• _WHAT IS BEING ASKED_
Edit the lines below by replacing "hamburger menu" with "main menu" and changing nothing else. Leave the pictures out of your answer.

• _INFORMATION GIVEN_
====================

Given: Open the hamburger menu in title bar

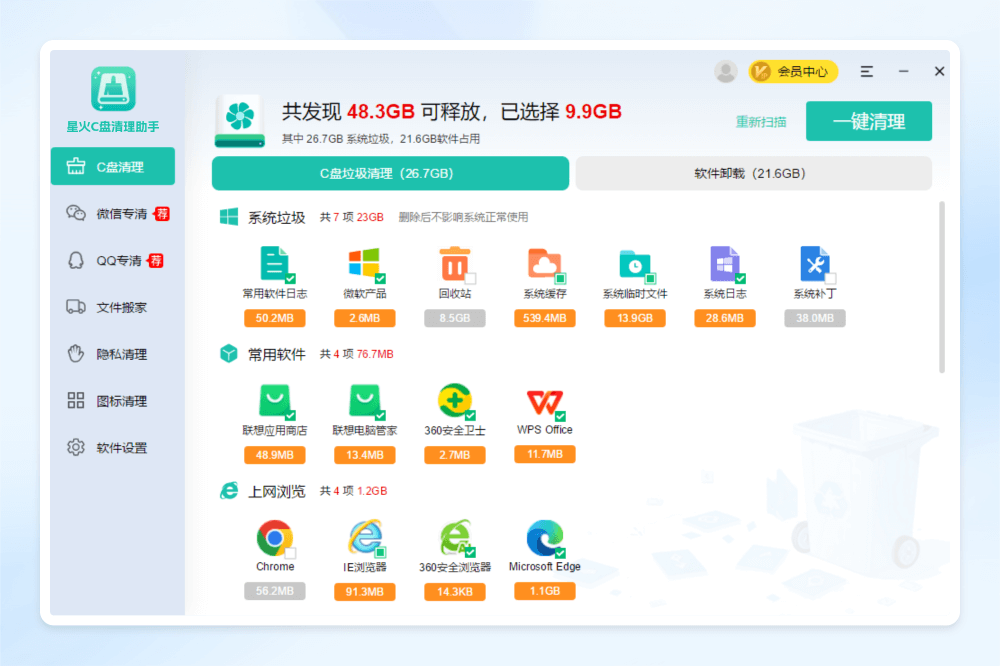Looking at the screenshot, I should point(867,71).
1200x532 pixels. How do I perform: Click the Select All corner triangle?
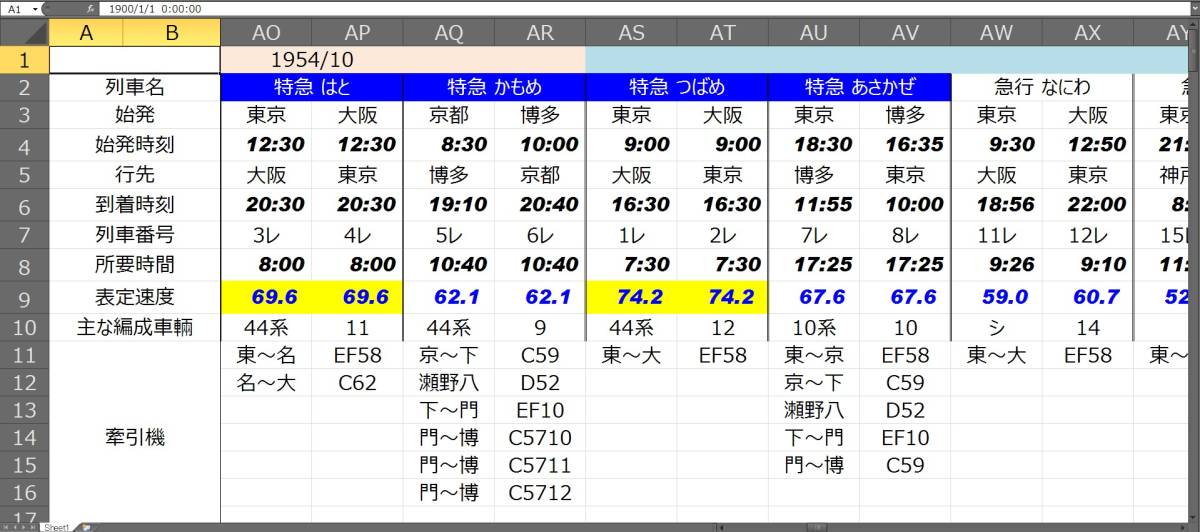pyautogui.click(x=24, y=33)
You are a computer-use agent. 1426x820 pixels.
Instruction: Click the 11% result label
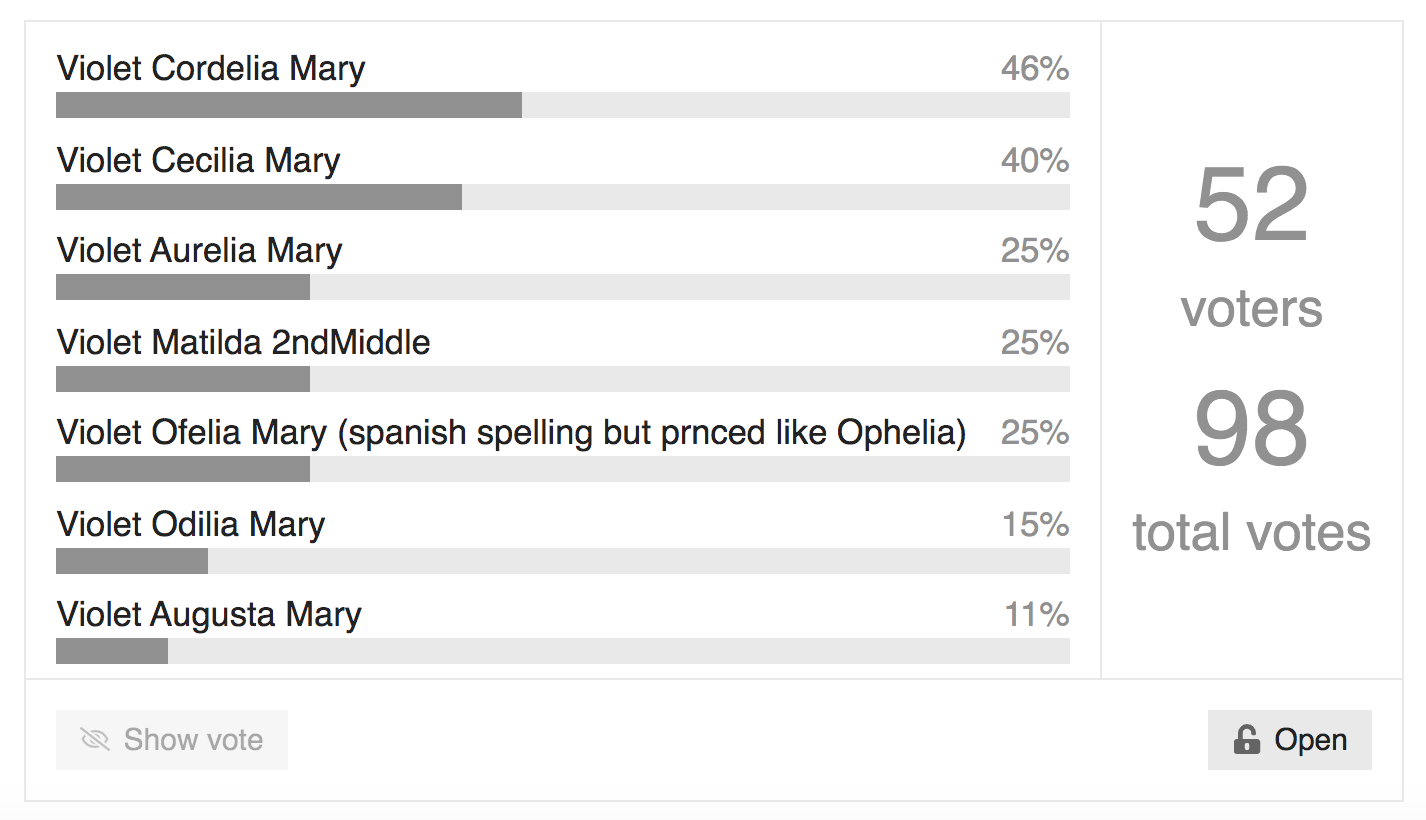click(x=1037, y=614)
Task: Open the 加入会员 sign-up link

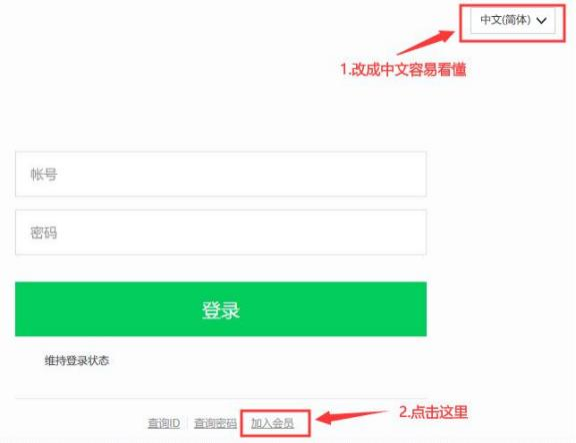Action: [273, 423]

====================

• _CORRECT OUTPUT_
Given: Open the main menu in title bar

Looking at the screenshot, I should point(867,71).
1200x532 pixels. How do I perform: Click the Select All corner triangle?
pyautogui.click(x=24, y=33)
You are a computer-use agent. 1426x820 pixels.
Instruction: Click the 11% result label
click(x=1037, y=614)
Task: Open the 加入会员 sign-up link

Action: [273, 423]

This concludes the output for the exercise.